Yaşları 8-10 arasında değişen 45 çocuğa cinsel istismar ve tecavüz edilmesiyle gündeme gelen Ensar Vakfı ile çeşitli eğitim, seminer ve sosyal etkinlikler düzenlemesine dair iş birliği ve protokol yapıldı. Vakfın öğrencilere yönelik yaz okulu, yaz kampı, okuma yarışması, gezi ve seminer düzenlemesine imkan verildi. Ensar Vakfı’na tanınan ayrıcalıklar yalnızca ortaokul ve liselerle sınırlı kalmadı. Yaygın eğitim veren Halk Eğitim Merkezleri’nin (HEM) kapıları da Ensar’a açıldı. Ülke genelindeki bine yakın Halk Eğitim Merkezi’nde kurslar düzenleme hakkı verildi. Halk Eğitim Merkezlerinde çalışan 98 bin kursiyerin ücretini ödemeyen bu devlet, Ensar’a kapılarını sonuna kadar açtı. İstanbul Milli Eğitim Müdürlüğü de okullara yazı göndererek zümre öğretmenlerini Ensar Vakfı Genel Merkezi’ne toplantıya çağırmış. Ensar Vakfı, Milli Eğitim Bakanlığı’nın öğretmenlerine dersleri nasıl işleyeceklerini anlatacak.

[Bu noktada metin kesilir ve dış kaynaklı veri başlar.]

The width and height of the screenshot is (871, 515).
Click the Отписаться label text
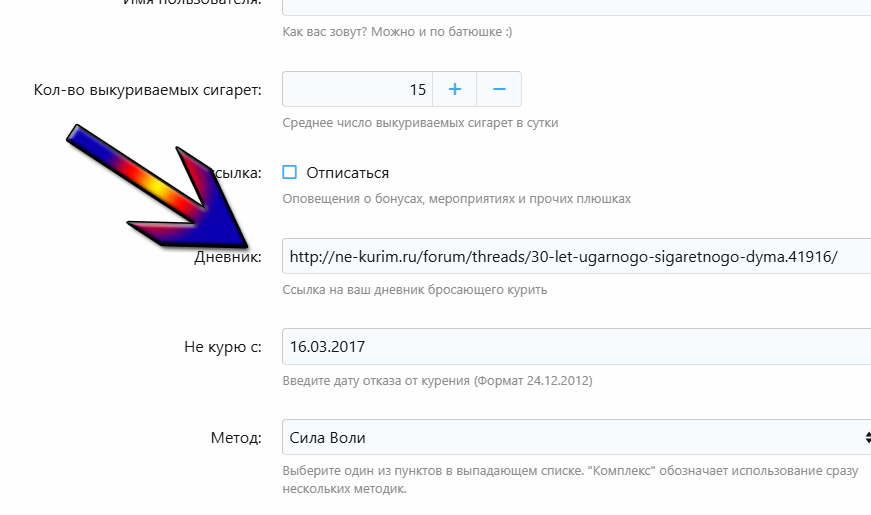pyautogui.click(x=348, y=173)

“45 ERKEK ÇOCUĞUNA TECAVÜZ EDEN BİR ANLAYIŞA SAHİP OLAN VAKFIN YÖNETİCİLERİ DERS VERECEK ÖYLE Mİ”
1 milyon 250 bin öğretmenin var. Sen, bu öğretmenlerden yararlanmayı bir kenara bırakıyorsun. Daha sonra Ensar Vakfı’nın genel merkezinde, Sultanbeyli’de zümre öğretmenlerinin başkanlarını toplantıya resmi yazıyla çağırıyorsun. Ensar Vakfı’nda bu öğretmenlere, diğer meslektaşlarının nasıl ders anlatmaları gerektiğini, Ensar’ın ne olduğu, kim olduğu bilinmeyen, 45 erkek çocuğuna tecavüz eden bir anlayışa sahip olan vakfın yöneticileri ders verecek öyle mi? Hangi dersi verecek? Şiddeti mi anlatacak? Cinsel istismarın nasıl yapılacağını mı anlatacak? MEB’in tarikatlara peşkeş çekilmesini iki yıl önce söylediğimde Sayın Mahmut Özer, ‘MEB’i tarikatlar, cemaatler değil ben yönetiyorum’ diyordu. Soruyorum buradan. 10 tarikat, 10 vakıfla yapılan protokolleri açıkladım. Bunların bir tanesini ‘yalan’ diyerek ispat edersen hodri meydan.
“BÜTÜN BU YAPILANLAR, AKIL TUTULMASIDIR, LAİK EĞİTİM SİSTEMİNE KARŞI BİR DARBEDİR”
Bütün bu yapılanlar, akıl tutulmasıdır, laik eğitim sistemine karşı bir darbedir. Cumhuriyet devrimlerini yok saymaktır. Eğitim devrimlerine indirilen bir darbedir. Ama hiç kimse umutsuzluğa kapılmasın. Hiç kimse karamsarlığa kapılmasın. Altı ay sonra bunlar gidecek. Bu vakıflarla ve tarikatlarla yapılan protokollerin tümü iptal edilecek. Biz, ülkemizin geleceğini çocuklarımıza emanet ettik. Cumhuriyet’in ikinci yüzyılında eğitim devrimlerine yeni devrimleri katarak, Cumhuriyet devrimlerini demokrasi devrimleriyle taçlandırarak yolumuza devam edeceğiz.”